The researchers randomly assigned 280 Spanish college students (79% female; average age = 22 years) to a standard mindfulness program, a VR-enhanced mindfulness program, or an active relaxation control. All groups met in person once weekly for six weeks. The mindfulness programs emphasized mindfulness and self-compassion using the body scan, and sitting, walking, movement, and self-compassion meditations.
The standard mindfulness condition met in 90-minute group sessions, while the VR-enhanced mindfulness condition met in 75-minute group sessions coupled with brief individual VR-guided meditations.

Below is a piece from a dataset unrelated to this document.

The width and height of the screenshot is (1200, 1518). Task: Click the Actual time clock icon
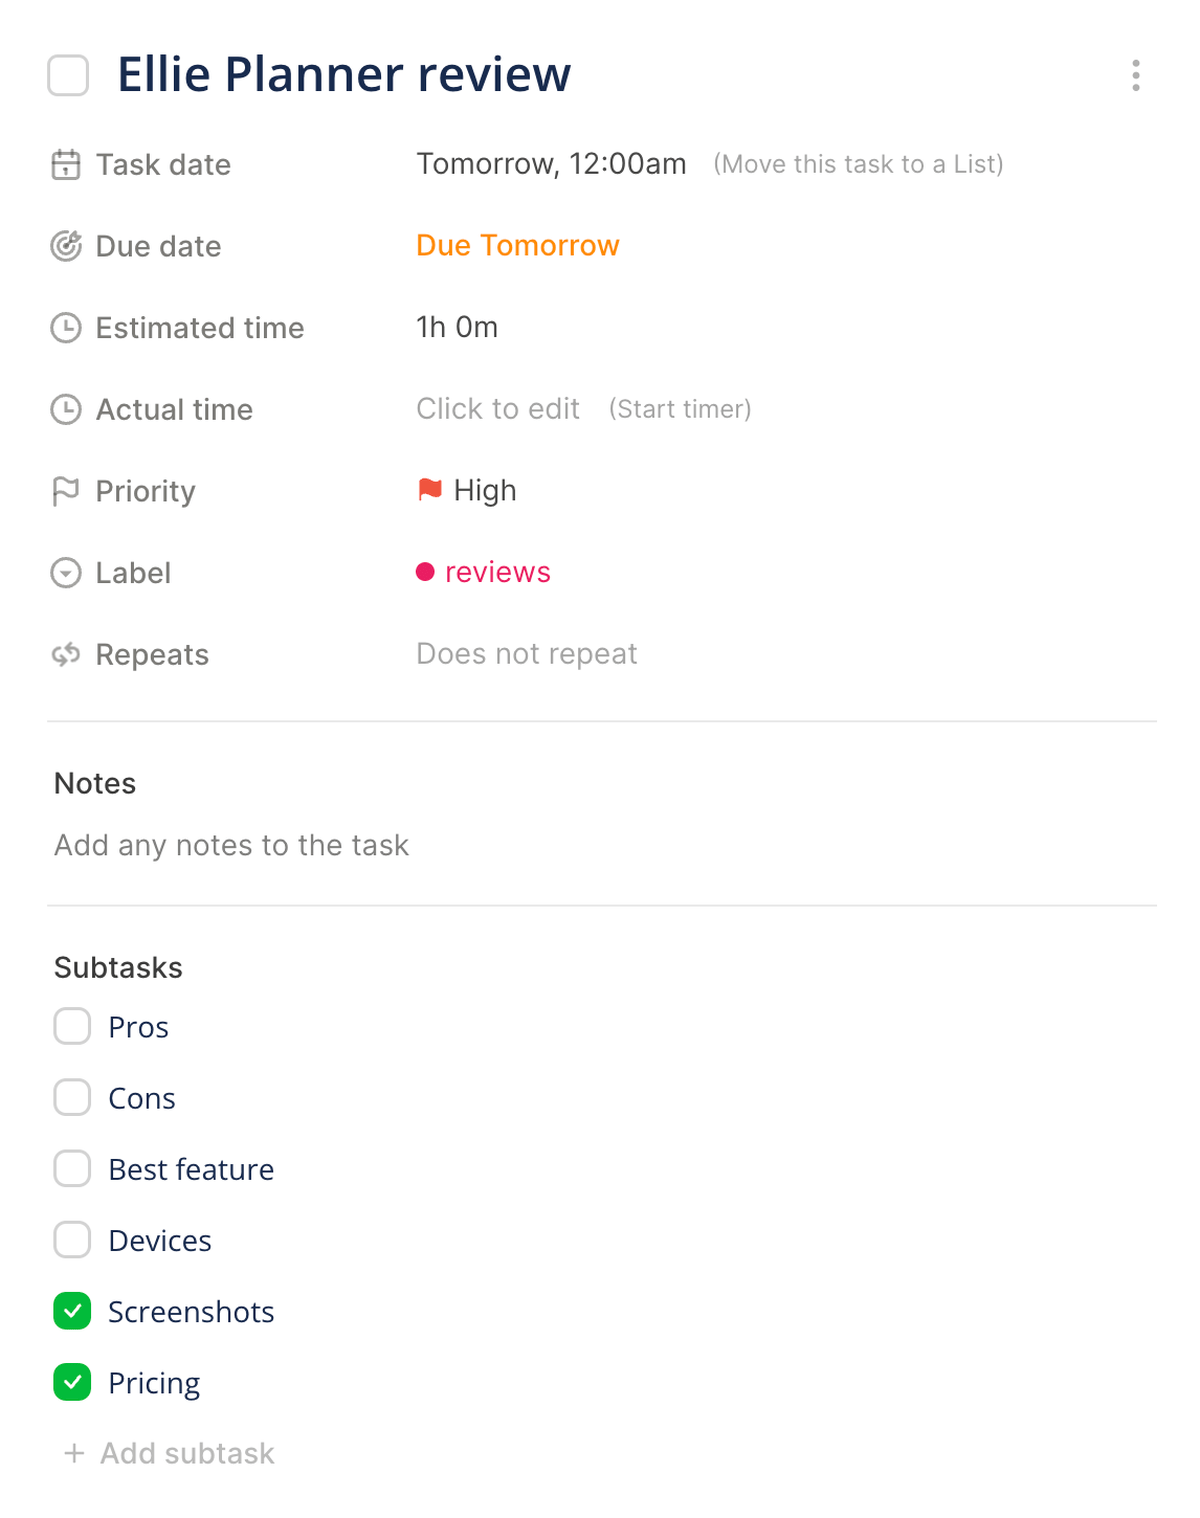pyautogui.click(x=66, y=409)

The body scan VR-meditation included a visual simulation of the human body which successively highlighted body parts as participants attended to those parts. Another VR meditation involved a virtual nature walk with participants mindfully observing their thoughts.
The relaxation control group utilized progressive muscle relaxation and visual imagery but did not use VR. All participants were assessed at baseline, post-treatment, and 6-month follow-up on the primary self-report measure of perceived stress as well as on the secondary outcomes.
The results show that, relative to the relaxation group, mindfulness (d=-0.72) and VR-enhanced mindfulness (d=-0.59) groups showed less perceived stress after intervention. This superiority remained at 6-month follow-up. The effect was dose dependent for mindfulness—the more sessions participants attended, the less their stress—but not for relaxation. Increases in mindfulness and self-compassion both contributed to decreased stress.
At post-treatment, the standard mindfulness group also showed significantly greater improvements on the secondary outcome measures of trait anxiety (d = -.90), emotional suppression (d = -0.71), mindfulness (d = 1.01), and self-compassion (d = .1.10) than the relaxation group.
These relative improvements persisted at 6-month follow-up and were joined by additional improvements in state anxiety (d = -1.37), affect balance (d = 1.02), academic engagement (d = 1.14) and burnout (d = -1.60). The VR-enhanced mindfulness group performed similarly on these measures but did not outperform the standard mindfulness group.
VR-enhanced participants had significantly better attendance than standard mindfulness participants, who in turn had significantly better attendance than relaxation participants. Ninety-six percent of the VR-enhanced group attended at least half of all sessions, compared with 83% of the standard mindfulness and 70% of the relaxation group.
The study shows mindfulness training to be superior to relaxation training in reducing stress in college students. Adding VR correlates with improved attendance in this younger sample, but did not yield superior efficacy on stress reduction.
The study is limited by its reliance on self-report measures, and inability to determine whether any novel activity for young adults like VR would increase motivation to attend a behavioral intervention.
Modrego-Alarcón, M., López-del-Hoyo, Y., García-Campayo, J., Pérez-Aranda, A., Navarro-Gil, M., Beltrán-Ruiz, M., Morillo, H., Delgado-Suarez, I., Oliván-Arévalo, R., & Montero-Marin, J. (2021). Efficacy of a mindfulness-based programme with and without virtual reality support to reduce stress in university students: A randomized controlled trial. Behaviour Research and Therapy.